In this study we examined enhancement effects of Artemisinin plus Glucantime and shark cartilage extract on promastigotes and amastigotes of L.infantum in in-vitro condition. The toxicity of artemisinin, glucantime, and shark cartilage extract on the L. infantum promastigotes and amastigote-infected macrophages was evaluated using MTT assay. The role of these drugs inducing apoptosis in promastigotes, un- infected, and parasite- infected macrophages was also studied. Using promastigote assay, IC50 values of artemisinin and glucantime as standalone drugs as well as in combination were obtained to be 50, 400, and 100μg/mL respectively. The flow cytometry analysis of apoptotic promastigotes stained with Annexin-V FITC staining showed that artemisinin, glucantime, artemisinin plus glucantime, artemisinin plus shark cartilage extract, and shark cartilage extract alone applied at their IC50 concentrations resulted in 53.5%, 73.92%, 64.46%, 49.9%, and 47.34% apoptosis respectively. The results of MTT assay indicated that cytotoxicity of artemisinin, glucantime, artemisinin plus glucantime, shark cartilage plus artemisinin, and shark cartilage in infected macrophages after 72h was 75%, 84%, 82%, 30%, and 3% respectively.
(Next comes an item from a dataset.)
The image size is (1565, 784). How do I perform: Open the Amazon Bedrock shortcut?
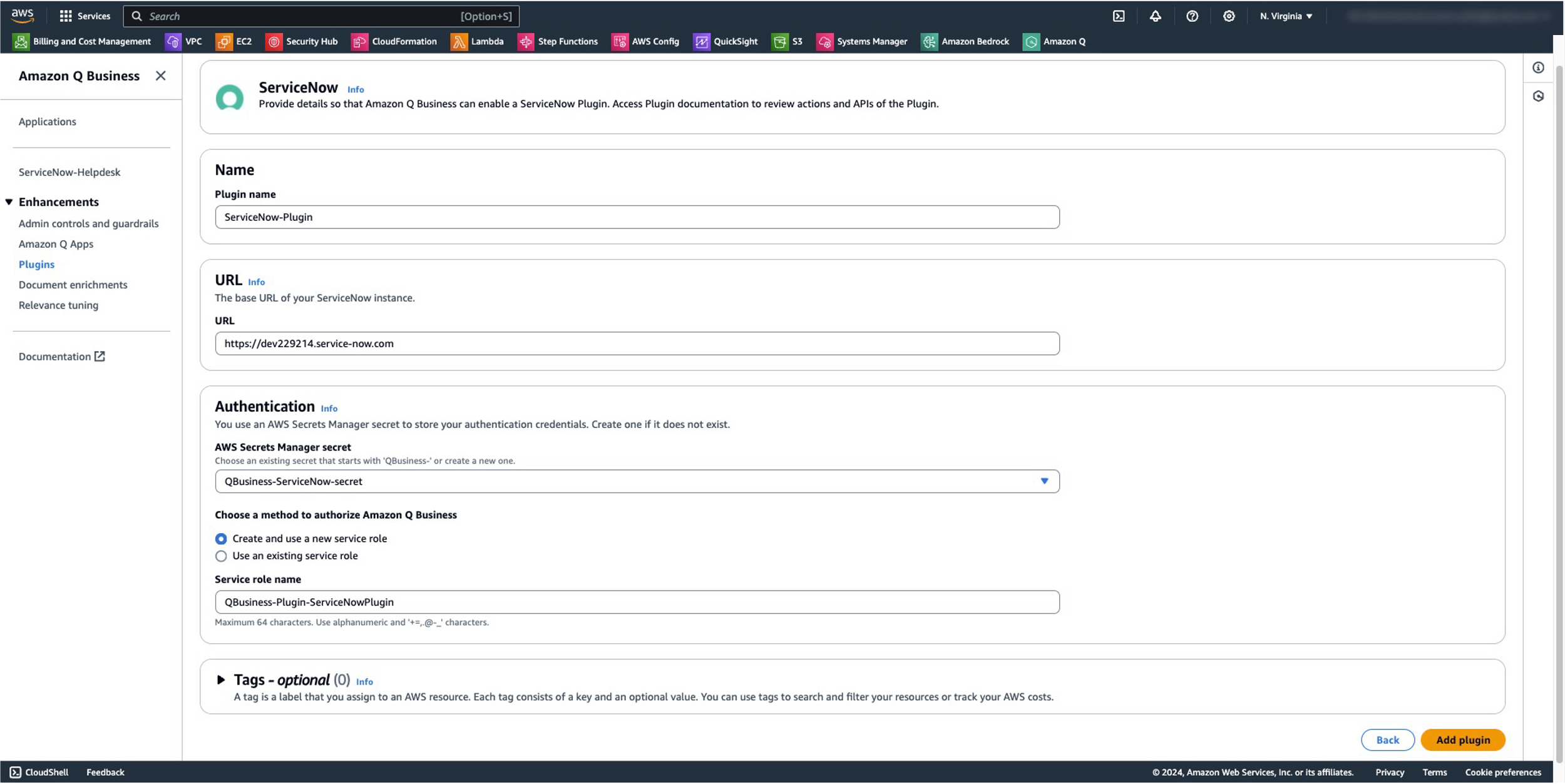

In un- infected macrophages, cytotoxicity of Artemisinin, Glucantime, Artemisinin plus Glucantime and shark cartilage was 15%, 31%, 21%, 2%, and 0% respectively.This study suggests that artemisinin, glucantime, artemisinin plus glucantime, and shark cartilage extract have significant killing effects on promastigotes and amastigotes. Also, it proved that artimisinin alone and in combination with glucantime and shark cartilage extract has little toxic effect on macrophages, but could induce apoptosis in L.infantum promastigotes and amastigote-infected macrophages. Thus, these chemicals can be used as alternative drugs for in-vivo studies.